Through all this there is no attempt by the APC at serious self-reflection, serious evaluation of where things went wrong. I






pity the younger generations who perhaps do not know all this history, who sing, clap and dance at the well-worn promises of politicians and look forward to better times. At least in the sixties and seventies we enjoyed Sierra Leone; we enjoyed a little of the radiance in which, the historians tell us, our forefathers basked. I pity the younger ones, our children and grandchildren, who have not had this opportunity and possibly will never get it. As long as the party can not honestly admit its mistakes, as long as the party continues to blindly trumpet success, it is doomed to repeat those mistakes.

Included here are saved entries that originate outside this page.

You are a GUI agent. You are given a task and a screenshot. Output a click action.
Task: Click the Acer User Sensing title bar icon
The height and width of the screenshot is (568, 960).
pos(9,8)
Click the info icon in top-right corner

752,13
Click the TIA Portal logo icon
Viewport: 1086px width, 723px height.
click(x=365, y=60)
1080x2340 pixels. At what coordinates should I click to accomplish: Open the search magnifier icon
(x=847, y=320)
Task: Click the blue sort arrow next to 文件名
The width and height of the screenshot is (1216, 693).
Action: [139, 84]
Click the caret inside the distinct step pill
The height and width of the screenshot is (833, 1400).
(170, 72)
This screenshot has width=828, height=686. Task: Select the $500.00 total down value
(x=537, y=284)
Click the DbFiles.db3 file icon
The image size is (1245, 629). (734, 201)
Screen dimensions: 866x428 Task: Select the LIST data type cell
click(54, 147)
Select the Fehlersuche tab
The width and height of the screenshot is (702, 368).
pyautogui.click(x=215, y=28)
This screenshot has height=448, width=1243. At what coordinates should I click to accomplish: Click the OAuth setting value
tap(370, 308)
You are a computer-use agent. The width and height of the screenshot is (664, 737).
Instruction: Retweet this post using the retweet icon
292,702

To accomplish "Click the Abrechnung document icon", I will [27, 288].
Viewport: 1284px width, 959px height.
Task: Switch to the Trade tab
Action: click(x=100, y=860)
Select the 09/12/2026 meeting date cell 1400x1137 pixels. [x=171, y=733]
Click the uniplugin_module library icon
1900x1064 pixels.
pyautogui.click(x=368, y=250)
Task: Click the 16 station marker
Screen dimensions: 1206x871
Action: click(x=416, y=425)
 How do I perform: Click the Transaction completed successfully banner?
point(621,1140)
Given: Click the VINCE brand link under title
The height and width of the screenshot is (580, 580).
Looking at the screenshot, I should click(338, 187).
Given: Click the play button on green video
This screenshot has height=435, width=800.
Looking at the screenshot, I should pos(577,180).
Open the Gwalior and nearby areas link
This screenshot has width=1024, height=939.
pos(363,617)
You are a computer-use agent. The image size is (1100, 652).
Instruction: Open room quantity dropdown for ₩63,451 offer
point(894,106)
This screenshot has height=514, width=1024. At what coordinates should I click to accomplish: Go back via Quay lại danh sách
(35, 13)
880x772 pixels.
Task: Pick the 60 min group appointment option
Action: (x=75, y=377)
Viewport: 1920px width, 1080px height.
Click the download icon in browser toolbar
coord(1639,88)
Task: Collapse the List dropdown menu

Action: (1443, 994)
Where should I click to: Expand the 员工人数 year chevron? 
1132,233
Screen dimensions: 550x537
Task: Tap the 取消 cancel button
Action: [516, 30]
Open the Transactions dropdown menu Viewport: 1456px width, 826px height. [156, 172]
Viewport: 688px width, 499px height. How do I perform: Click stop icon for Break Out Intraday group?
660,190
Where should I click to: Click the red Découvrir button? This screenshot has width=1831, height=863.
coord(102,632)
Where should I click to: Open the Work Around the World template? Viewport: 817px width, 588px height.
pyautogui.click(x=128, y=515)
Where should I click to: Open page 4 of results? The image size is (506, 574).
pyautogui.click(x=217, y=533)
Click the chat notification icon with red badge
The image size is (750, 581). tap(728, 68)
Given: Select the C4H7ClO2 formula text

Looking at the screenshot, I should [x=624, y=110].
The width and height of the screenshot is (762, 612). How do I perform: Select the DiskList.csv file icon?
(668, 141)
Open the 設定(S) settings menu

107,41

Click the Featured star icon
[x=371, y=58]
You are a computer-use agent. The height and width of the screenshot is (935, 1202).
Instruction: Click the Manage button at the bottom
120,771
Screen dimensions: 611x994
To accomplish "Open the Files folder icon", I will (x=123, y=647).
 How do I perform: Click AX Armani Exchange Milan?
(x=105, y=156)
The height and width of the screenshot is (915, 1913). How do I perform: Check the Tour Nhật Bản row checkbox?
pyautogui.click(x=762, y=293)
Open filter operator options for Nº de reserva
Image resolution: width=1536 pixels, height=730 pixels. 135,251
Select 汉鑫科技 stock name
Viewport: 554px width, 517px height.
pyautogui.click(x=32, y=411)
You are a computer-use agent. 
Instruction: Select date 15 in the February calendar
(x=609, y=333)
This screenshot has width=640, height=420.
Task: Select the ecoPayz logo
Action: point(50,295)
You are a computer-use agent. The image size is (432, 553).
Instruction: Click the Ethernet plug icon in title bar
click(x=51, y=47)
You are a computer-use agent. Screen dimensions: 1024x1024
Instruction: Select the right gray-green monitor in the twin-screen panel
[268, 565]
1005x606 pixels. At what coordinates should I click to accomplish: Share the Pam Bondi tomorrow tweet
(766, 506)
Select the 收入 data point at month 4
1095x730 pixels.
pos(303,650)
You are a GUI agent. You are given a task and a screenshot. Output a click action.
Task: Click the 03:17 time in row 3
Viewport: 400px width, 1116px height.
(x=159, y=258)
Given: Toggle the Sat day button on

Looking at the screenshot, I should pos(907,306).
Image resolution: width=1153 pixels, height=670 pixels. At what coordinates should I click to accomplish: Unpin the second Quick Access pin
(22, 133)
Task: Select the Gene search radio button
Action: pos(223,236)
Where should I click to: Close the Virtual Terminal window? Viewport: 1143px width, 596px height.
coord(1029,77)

To listen to any one of the recent Presidential State-of-the-Nation addresses is to listen to an exercise in monumental self-delusion. With global commodity prices at a historical high, foreign mining companies snapping up vast amounts of our iron ore, causing a spike in our GDP (all now reversed) is cause for superlatives ("world's best", "fastest growing economy") and endless celebration; long-term crushing failure at regional secondary-school examinations, the effects of which will be with us for decades, is an issue to be quietly put to one side. All other things being equal it's simply not possible for a nation of head-toting petty traders to rise above bottom place in the world league, other than through a serious, sustained effort at educational improvement.

Add to this toxic mix, bastardization of the Constitution, manipulation of the judiciary and Parliament, direct political control of the police, rampant corruption and incompetence, and you have the perfect recipe for disaster upon disaster. Which is where we are in Sierra Leone and have been for decades.